This lexicon of “absolute domain” frames a colonialist association within the talismanic, self-justifying language of the law. Perhaps more ominous is the phrasing of “benevolent assimilation,” a euphemism that evokes the manifest destiny of westward white-American migration as well as certain social policies meant to homogenize or absorb different communities under pretexts of "civilizing" (a la the forced adoption policies of Aboriginal populations within Australia). With the only condition on American military governance being the poetic, though nebulous, compass of the "sway of justice" it is not surprising that e.g. later Captain Leary would pontificate to his marine servicemen how he was the personification of the law: "I have the law. I am supreme" (in the tenor of the benevolent despotism of early modern Europe).

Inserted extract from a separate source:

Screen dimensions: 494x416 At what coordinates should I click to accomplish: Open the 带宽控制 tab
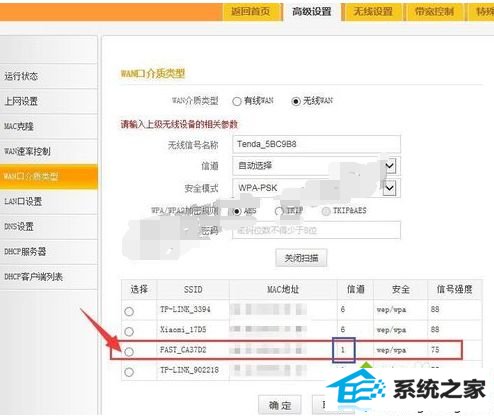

Indeed, this early delegation of power to the military is representative of the narrative of Guam’s legal history (e.g. “War Plan Orange” proposed in 1910 to respond to Japanese threat). From early on Guam’s status would reflect its value as a security data point in the Pacific – as the island would seem to be represented as simply a “thing” or a place rather than a home to an actual people. And the fact that it was a thing remote from Washington D.C. would also have import (see discussions of geography and the law, i.e. law and the river). That Guam was essentially outside the purview of US lawmakers would produce an awkward composite of governance structures on the island: in some ways, the island seemed to be a paradigm of autocratic military rule, where fundamental constitutional protections were withheld from the population and policies were enacted to limit local economic freedom. Indeed, local petitions for such rights started as early as 1901 (see Destiny’s Landfall, 125).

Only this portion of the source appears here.